Keeping the above in mind, exacerbated industrialism and accelerated technological advances have radically fractured the relationship between humans and their surroundings (cfr. Stine & Tarr, 1998, pp. 601-640; Light, 2001, pp. 7-35; Anderberg, 1998, pp. 311-320). Based on this hiatus, we find “the cult of human competence, the pursuit of ‘mastery over nature’ and the belief that all our problems can be solved by more technology” (Scruton, 2012, pp. 243-244). Consequently, a serious study of environmental problems should consider this context, or at least consider Arne Næss’s (1989a, p. 87) fundamental question: “How are the ecologically destructive, but ‘firmly established ways of production and consumption’ to be changed?”

Environmental speculation has often demonized all technologies, viewing them as antithetical to a real “ecological conversion” (Brand & Fisher, 2013, pp. 235-254), without really understanding the role of technology in this conversion. Technologies form a significant part of our dwelling (cfr. Valera, 2013, pp. 193-199). Through a famous sentence, Næss explained how the problem is not with technology, but rather with how we relate to technology:

A central slogan of ecosophical lifestyle: “Simple in means, rich in ends”. It is not to be confounded with appeals to be Spartan, austere and self-denying. The ecosophical lifestyle appreciates opulence, richness, luxury, affluence. However, the joys are defined in terms of quality of life, not standard of living (Næss, 1989a, p. 8 ).

In this sense, our way of dwelling in the world requires rethinking our use of technology, and not assuming superficial technophobic or technophilic attitudes.

Both attitudes (technophobia and technophilia) lead to oikophobia, that is, to hostility to the home and dwelling, based on the mistaken understanding of our role in the world (and of the means we use) (cfr. Scruton, 2012, p. 246). In this sense, oikophobia is much more dangerous than moral and political indifference to environmental problems, given that it disconnects us not only from home, but also from the world we live in.

On the contrary, we seem to need an oikophilia, that is, a “love of home,” habitat and nature:

Human beings, in their settled condition, are animated by an attitude of oikophilia: the love of the Oikos, which means not only the home but the people contained in it, and the surrounding settlements that endow that home with lasting contours and an enduring smile. The Oikos is the place that is not just mine and yours, but ours. It is the stage-set for the first-person plural of politics, the locus, both real and imagined, where it all takes place (Scruton, 2012, p. 227).

How can we appreciate that Oikos is “our” place, that we all inhabit a “common” world? This “sense of belonging to the world” is the root of oikophilia, which is central in our relationship with everything that surrounds us, that is, “dwelling.” In the words of Mircea Eliade (1976, p. 27), who highlights the depth of the concept of house beyond the simple “home”: “The house [oikos] is not an object, a ‘machine to live in’; it is the universe that man constructs for himself by imitating the paradigmatic creation of the gods, the cosmogony.”

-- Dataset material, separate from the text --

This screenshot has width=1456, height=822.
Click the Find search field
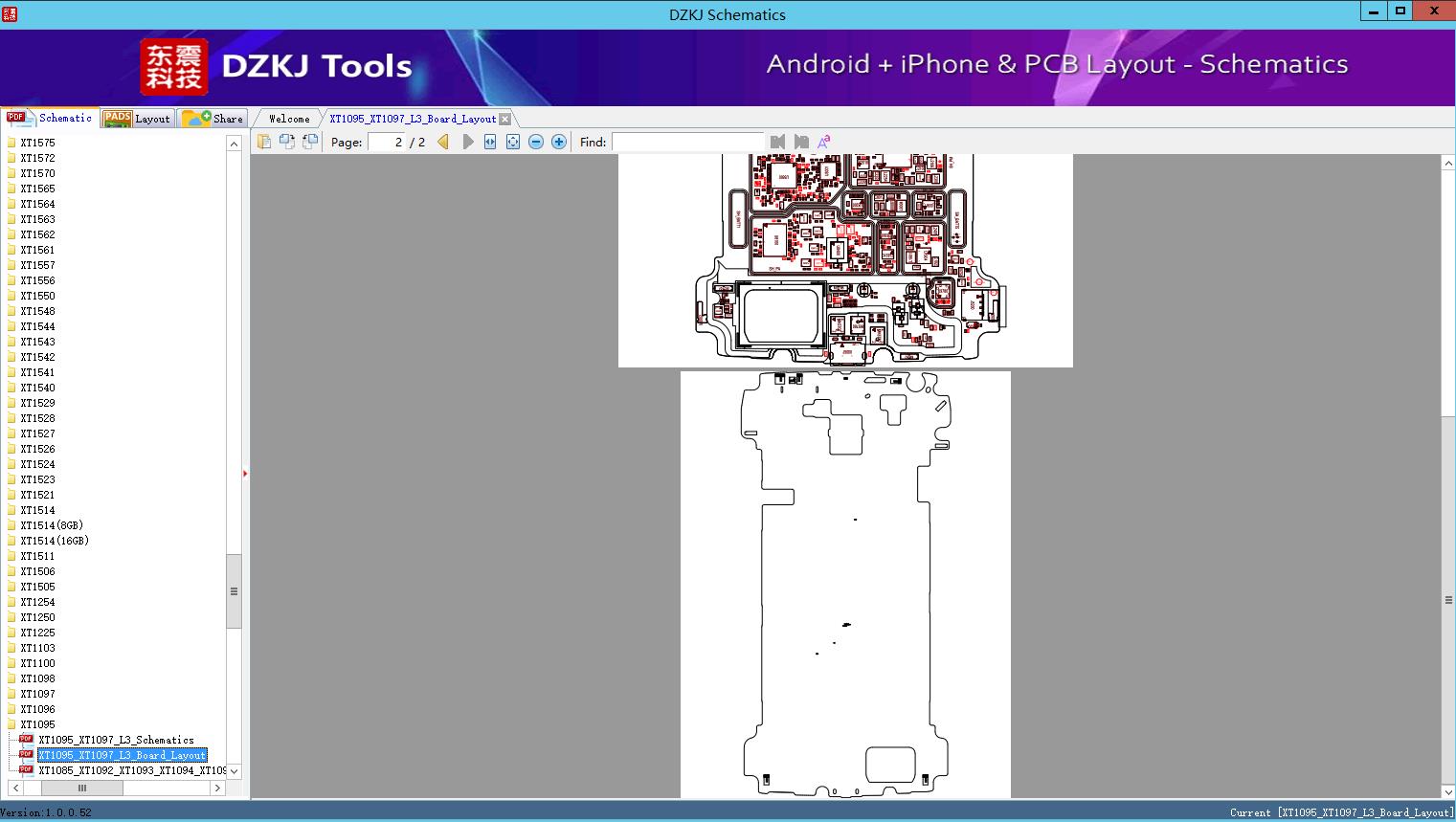(x=687, y=142)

If our dwelling is the central dimension that defines our relationships with our surroundings, or in other words, is the expression of our way of being (or of living) on Earth, it is unseemly not to refer to the famous conference by Martin Heidegger in 1951, Building, Dwelling, Thinking. Here it is shown with absolute clarity that “dwelling” conditions are not merely material, but also ontological, and that “dwelling” should not be configured as only one of many human activities. Quite the opposite, “the concept of dwelling indicates an attempt to think of ‘the event of space’” (Harrison, 2007, p. 627).

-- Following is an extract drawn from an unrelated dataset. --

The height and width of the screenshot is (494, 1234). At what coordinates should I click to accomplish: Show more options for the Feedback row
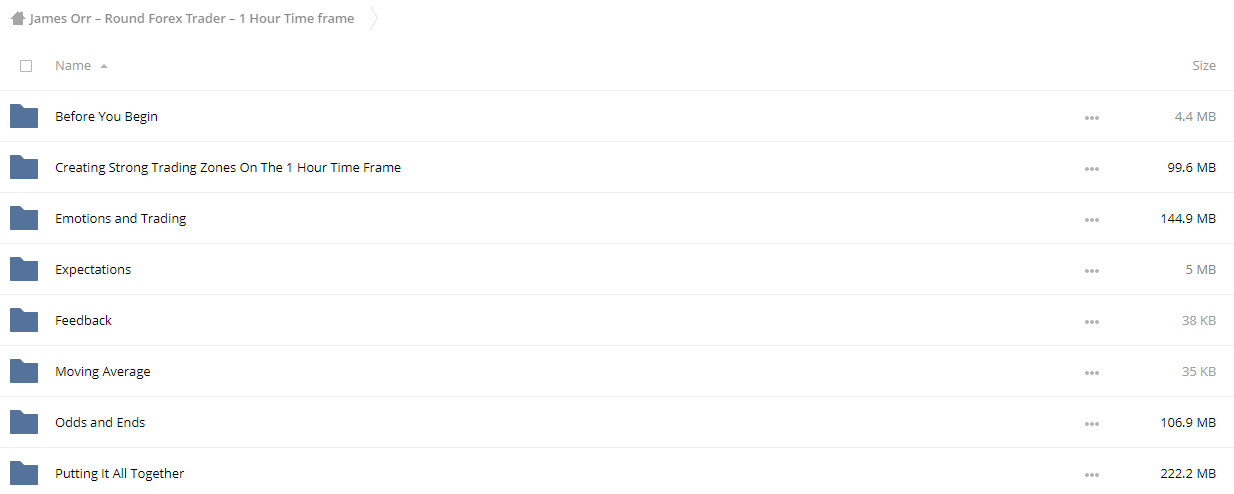click(1091, 322)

In this sense, Heidegger’s reflections on poetic dwelling are valuable, which is not about “beautifying” what we build through art or literature, but rather about the Greek sense of poetry (ποίησις), that refers to every act of creation or human action that gives sense to what is (cfr. Heidegger, 1971b, p. 214). This means that humans poetically dwell on the earth, because their mode of existence implies the ongoing creation of themselves, of meaning for their existence. At this point, it is necessary to make a distinction among dwelling and building: while dwelling expresses the way human beings are on the earth, building represents the modulations of the different ways that we live on the earth (cfr. Heidegger, 1971a, p. 147). It is important to clarify that the relationship between dwelling and building is not based on a means-ends relationship. Buildings are not means to be acquired, like the ultimate aim of dwelling (cfr. Heidegger, 1971a, p. 144). According to Heidegger, dwelling is an essential characteristic of human beings; humans build their dwellings and unfold their being through them. In other words, human beings build their homes because their previous existential condition is dwelling, and consequently, building is a “modulation” or “expression” of it. Building implies creating an opening to make human dwelling visible, and it is not the result of production, its essence instead lies in making human dwellings possible. It can be expressed on the one hand by housing, carving, buildings and other material implications of dwelling, and on the other hand, trough the cultivation and care of nature and all the fruits that it brings us. Consequently, inhabiting implies stewardship given that taking care does not merely consist of not doing anything wrong. Genuine caring is something positive and happens beforehand when we leave something in its essence (cfr. Heidegger, 1971a, p. 147).

Thanks to this renewed conception, we discover something of vital importance in that dwelling is both doing (activity) and a way of being; it establishes, so, a bridge between the ontological dimension and practice (cfr. Young, 2000, pp. 190-194). In this way, reflections about dwelling are both ontological and at the same time ethical, given that it does not circumscribe to local limitations and immediate actions, but rather is an activity that impels a world (Welt) unto unveiling itself. Thus, Oikos appears and reveals itself as what we called Nature, which we decide to build and take care of (Todres & Galvin, 2010).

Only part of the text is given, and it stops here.